After the wrecks were discovered, there was greater need to clarify all parties' rights in relation to the wrecks. In April 2019, the United Kingdom and Canada formally agreed that the original 65 artefacts removed from the wrecks would belong to the United Kingdom, but that the wrecks themselves and further artefacts removed would belong to Canada and the Inuit Heritage Trust with the exception of gold which would belong to the United Kingdom and any human remains would be repatriated to the United Kingdom. In return, Canada would not seek payment from the United Kingdom for their costs incurred in discovering the wrecks and in removing and conserving the artefacts. In relation to the Inuit rights, the Government of Canada (represented by Parks Canada) and the Kitikmeot Inuit Association negotiated an agreement that will establish a visitor centre at Gjoa Haven as an extension of the existing Nattilik Heritage Centre.
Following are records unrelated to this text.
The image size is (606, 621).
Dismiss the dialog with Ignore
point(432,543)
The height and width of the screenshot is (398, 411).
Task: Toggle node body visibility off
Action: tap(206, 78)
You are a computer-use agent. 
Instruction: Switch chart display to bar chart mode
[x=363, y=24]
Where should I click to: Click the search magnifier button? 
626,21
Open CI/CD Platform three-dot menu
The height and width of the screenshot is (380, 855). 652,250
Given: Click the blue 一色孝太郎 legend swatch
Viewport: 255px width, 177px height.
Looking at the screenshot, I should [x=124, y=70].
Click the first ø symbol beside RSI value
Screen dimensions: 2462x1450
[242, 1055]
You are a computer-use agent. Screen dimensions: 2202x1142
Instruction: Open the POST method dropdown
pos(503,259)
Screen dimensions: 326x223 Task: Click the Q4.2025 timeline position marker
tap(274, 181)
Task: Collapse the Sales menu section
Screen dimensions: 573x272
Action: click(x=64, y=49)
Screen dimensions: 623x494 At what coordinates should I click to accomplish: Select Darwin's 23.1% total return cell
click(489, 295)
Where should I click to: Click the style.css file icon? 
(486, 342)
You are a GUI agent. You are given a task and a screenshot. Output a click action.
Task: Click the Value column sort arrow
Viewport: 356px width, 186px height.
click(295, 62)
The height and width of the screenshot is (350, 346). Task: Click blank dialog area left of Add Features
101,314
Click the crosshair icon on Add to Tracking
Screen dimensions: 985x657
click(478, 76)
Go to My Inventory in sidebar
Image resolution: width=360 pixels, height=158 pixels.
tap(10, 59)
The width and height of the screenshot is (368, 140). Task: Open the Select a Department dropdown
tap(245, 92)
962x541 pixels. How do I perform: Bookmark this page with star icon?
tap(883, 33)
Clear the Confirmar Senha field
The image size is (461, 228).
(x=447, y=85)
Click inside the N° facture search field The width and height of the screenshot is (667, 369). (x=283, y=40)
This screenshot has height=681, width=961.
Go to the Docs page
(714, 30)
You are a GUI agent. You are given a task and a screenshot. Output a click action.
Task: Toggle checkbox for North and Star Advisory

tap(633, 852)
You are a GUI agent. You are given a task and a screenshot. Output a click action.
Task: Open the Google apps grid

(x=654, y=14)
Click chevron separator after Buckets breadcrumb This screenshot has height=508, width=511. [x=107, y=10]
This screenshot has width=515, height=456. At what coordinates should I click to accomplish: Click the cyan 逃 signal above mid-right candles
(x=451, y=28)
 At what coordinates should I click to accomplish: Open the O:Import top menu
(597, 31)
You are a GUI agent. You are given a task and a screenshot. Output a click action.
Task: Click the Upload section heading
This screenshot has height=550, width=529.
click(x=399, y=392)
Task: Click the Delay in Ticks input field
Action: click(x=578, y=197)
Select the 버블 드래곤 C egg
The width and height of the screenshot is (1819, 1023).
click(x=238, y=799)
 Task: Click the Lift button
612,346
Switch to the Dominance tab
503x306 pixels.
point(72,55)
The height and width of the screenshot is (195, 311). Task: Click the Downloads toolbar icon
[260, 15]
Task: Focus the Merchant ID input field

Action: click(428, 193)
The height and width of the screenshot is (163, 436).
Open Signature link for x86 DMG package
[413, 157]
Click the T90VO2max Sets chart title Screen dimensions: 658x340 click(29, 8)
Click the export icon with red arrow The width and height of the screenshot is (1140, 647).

A ten-year agreement was signed in March 2023, which "sets out a new model for a cooperative relationship established between Parks Canada and Inuit", with the intention of having the wrecks progressively become a fully Inuit-led National Historic Site.

== Public access ==
Public access to the site is not allowed with the exception of Inuit, who are permitted to hunt and fish within the protected area. To protect the site from the public, Inuit from Gjoa Haven work as guardians, camping near the wreck sites to monitor access to the sites.

However, on 5 September 2019, passengers of Adventure Canada on were permitted to visit the site of the wreck of HMS Erebus as part of a trial by Parks Canada in creating a visitor experience for the wreck site.